When all else fails

Background

The "Incident Handlers Handbook" discusses at length how to respond to security breaches, but the main takeaways are:

• You need to do work before incidents happen to be able to respond effectively.
• Similar measures can lower the rate of incidents.
• You will still have incidents.
• Being in a position to respond effectively can limit damage when incidents occur.

Node's proposed security working group includes in its charter measures to route information about vulnerabilities and fixes to the right places, and coordinate response and disclosure.

Package monitoring services like nodesecurity, GitHub's package graph, snyk, and the nodejs-sec list aim to help vulnerability reports get to those who need them.

Problem

Threats: 0DY

Node's security working group is working on a lot of preparedness issues so we only address a few.

Naming is hard

Each of the groups mentioned above is doing great work trying to help patches get to those who need them. Each seems to be rolling their own naming scheme for vulnerabilities.

The computer security community has a centralized naming scheme for vulnerability reports so that reports don't fall through the cracks. Security responders rarely have the luxury of dealing with a single stack much less a single layer of that stack so mailing lists are not sufficient — if reporters roll their own naming scheme or only disclose via unstructured text, reports will fall through the cracks.

Logging

When trying to diagnose a problem, responders often look to log files. There has been much written on how to protect logs from forgery.

console.log(s);

on a stack node runtime allows an attacker who controls s to write any content to a log.
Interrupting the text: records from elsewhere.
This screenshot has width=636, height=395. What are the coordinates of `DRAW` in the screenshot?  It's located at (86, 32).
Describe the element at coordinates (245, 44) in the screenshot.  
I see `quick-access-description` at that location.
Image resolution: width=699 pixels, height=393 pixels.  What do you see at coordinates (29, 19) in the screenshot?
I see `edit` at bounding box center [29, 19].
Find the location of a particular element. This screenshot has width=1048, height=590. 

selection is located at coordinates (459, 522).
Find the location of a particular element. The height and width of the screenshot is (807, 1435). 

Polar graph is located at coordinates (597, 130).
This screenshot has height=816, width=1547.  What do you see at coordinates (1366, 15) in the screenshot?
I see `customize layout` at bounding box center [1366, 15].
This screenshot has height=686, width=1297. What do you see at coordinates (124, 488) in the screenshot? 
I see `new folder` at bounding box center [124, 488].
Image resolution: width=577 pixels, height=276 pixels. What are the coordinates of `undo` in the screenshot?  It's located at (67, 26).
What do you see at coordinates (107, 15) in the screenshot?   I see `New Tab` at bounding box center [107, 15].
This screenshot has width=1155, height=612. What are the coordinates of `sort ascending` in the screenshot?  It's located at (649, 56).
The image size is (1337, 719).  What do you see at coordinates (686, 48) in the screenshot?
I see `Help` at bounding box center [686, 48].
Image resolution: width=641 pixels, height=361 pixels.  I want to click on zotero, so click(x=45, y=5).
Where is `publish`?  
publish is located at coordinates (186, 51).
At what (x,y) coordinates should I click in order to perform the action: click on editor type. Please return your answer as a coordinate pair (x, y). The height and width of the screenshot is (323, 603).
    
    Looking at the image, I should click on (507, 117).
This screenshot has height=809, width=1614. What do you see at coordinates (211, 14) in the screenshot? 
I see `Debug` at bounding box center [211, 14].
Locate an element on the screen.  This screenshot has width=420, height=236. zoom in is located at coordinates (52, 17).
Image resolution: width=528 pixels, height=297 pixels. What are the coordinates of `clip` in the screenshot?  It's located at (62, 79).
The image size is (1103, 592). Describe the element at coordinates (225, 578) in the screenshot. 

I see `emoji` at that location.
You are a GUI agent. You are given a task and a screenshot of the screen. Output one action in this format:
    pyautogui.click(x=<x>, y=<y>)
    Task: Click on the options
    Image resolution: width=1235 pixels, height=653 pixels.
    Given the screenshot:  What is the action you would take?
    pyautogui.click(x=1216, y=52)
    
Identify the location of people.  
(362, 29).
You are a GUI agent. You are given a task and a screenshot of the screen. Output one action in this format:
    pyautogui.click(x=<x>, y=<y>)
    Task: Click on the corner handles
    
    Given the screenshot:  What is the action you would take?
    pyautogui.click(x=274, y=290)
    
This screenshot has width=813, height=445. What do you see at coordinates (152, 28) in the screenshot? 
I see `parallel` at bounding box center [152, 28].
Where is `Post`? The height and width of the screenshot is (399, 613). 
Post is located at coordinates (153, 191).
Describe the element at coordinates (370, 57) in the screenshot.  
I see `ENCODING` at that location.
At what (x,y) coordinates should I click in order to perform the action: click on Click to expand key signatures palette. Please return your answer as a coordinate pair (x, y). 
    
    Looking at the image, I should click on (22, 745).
console.log('MyModule: ' + s);

is a bit better. An attacker has to insert a newline character into s to forge another modules log prefix, and can't get rid of the previous one.

Success Criteria

Incident responders would have the tools necessary to do their jobs if

• Security specialists can subscribe to a stream of notifications that include the vast majority of actionable security disclosures.
• Responders can narrow down which code generated which log entries.

Possible solutions

Naming

Use CVE-IDs if at all possible when disclosing a vulnerability. There is a CNA for Node.js but that doesn't cover non-core npm modules and other CNAs cover runtime dependencies like OpenSSL. If there is no other CNA that is appropriate, MITRE will issue an ID.

Logging

On module load, the builtin module.js creates a new version of require for each module so that it can make sure that the module path gets passed as the module parent parameter.

The same mechanism could create a distinct console logger for each module that narrows down the source of a message, and makes it unambiguous where one message ends and the next starts. For example:

1. Replace all /\r\n?/g in the log message text with '\n' and emit a CRLF after the log message to prevent forgery by line splitting.
2. Prefix it with the module filename and a colon.

With this, an incident responder reading a log message can reliably tell that the module mentioned is where the log message originated, as long as the attacker didn't get write access to the log file. Preventing log deletion by other processes is better handled by Linux's FS_APPEND_FL and similar mechanisms than in node.